Alex Z. gave it a10:
This is a movie about hope. It's tagline for me is "Can it be there are no coincidents?". Some people think that it advocates religion and faith. I think the return of Graham at the end to religion is a plot device and a necessary parabol for everyone else, as we all have hopes and faith, each at different grounds. I felt deeply emotional by the end of this film. A miracle is the final ring of a chain which start from us. Among the most humanist film I've seen.

Ryan M gave it a0:
Horrible Movie. Cheesy and unrealistic. It advertised that it is going to follow the mythology of Earth's encounters with extra-terrestrials. Instead you get a completely shallow suspense film with an unoriginal story. If you want good science fiction you will be terribly disappointed.

Mack gave it an8:
Yes the statement that the director is trying to make is silly and heavy handed. However, his ability to make the events seem like they could really happen and the reactions of the characters play out very realistically before they collapse at the end.
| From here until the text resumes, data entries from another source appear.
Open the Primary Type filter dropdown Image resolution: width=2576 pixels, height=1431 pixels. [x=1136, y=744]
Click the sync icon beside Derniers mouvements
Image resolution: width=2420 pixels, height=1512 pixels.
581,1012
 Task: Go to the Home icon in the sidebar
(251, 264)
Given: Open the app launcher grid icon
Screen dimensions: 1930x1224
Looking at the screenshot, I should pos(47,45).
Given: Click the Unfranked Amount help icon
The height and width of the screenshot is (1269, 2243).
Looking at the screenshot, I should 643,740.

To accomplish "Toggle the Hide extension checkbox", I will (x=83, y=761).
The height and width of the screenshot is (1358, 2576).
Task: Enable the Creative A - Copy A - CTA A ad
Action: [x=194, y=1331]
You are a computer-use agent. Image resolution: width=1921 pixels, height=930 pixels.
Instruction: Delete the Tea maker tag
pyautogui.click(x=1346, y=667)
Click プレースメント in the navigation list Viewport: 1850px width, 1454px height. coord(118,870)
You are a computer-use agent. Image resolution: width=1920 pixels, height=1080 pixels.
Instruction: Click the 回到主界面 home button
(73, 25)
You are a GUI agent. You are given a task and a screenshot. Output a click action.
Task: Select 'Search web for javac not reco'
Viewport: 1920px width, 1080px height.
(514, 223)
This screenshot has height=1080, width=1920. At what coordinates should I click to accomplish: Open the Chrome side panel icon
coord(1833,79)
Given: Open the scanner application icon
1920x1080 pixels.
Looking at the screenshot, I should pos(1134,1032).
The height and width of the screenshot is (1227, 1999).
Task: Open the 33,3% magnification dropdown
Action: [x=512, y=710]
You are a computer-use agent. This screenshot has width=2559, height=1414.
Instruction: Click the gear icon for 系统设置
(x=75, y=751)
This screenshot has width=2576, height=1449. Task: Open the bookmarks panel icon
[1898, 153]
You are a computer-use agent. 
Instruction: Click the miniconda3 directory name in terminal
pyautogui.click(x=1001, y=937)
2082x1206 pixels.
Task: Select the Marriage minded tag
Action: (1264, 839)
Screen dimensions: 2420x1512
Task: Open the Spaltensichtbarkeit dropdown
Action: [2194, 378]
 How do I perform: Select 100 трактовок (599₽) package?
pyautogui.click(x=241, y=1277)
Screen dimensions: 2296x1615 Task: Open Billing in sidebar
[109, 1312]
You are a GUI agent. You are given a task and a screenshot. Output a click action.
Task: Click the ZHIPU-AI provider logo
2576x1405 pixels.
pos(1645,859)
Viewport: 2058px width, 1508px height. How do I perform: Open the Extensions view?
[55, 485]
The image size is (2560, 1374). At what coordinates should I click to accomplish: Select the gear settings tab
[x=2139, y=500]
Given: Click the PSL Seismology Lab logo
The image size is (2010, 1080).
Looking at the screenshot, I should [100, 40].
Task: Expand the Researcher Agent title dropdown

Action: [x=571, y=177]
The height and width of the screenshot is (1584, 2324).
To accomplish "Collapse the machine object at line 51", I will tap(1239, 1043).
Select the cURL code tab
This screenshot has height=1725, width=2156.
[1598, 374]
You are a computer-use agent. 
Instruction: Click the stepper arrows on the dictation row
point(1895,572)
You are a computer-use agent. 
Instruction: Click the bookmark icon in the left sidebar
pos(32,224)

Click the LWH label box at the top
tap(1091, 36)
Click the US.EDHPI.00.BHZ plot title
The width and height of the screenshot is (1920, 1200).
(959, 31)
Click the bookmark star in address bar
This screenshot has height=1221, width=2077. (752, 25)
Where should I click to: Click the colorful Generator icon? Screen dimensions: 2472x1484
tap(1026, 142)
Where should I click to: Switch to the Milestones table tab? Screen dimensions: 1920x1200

The build up is definitely worth putting up with some dissapointment at the end.

[Anonymous] gave it a3:
Brilliant imagery and good directing. However, the plot is so damn atrocious it is hard to believe. Even if you like religious films, it would be hard not to find the ending preposterous. Shayamaylan created a very clever ending to the Sixth Sense and thought he could achieve it again in Signs and The Villiage. He was wrong... 'Swing it!'

David S gave it a10:
A thoroughly under-rated masterpiece. After watching the trailers for this movie, I can see why some people were disapointed. The trailers seemed to have been geared to attract the 'War of the Worlds' fans. However, a lot of peop-le seemed to have missed the raw craft and style with which 'Signs' is executed. To begin with, M.Night Shalamyn's movies scare me the most out of any other movies I have seen. His use of manipulative camera angles, building music, and slow development create some truly memorable moments. On top of this, the back-story is extremely believable, the acting is unique and top-notch, and the musical score is brilliant. It is a very subtle movie, however, so only people who actually like HORROR should watch it, and watch it alone. All you guys who just want to see blood and boobs should watch Hostel or some other piece of garbage with your friends.

Dana C gave it a3:
A tacky morality play packaged in a lackluster retelling of War of the Worlds, delivered with the subtlety of a sledgehammer.

Damian A gave it a10:
These reviews are indeed surprising. This film is a work of genius from the mind of M. Night Shamylan, but it still dissapoints me that his newer works don't have the same gripping, terrifying and awe-inspiring feel.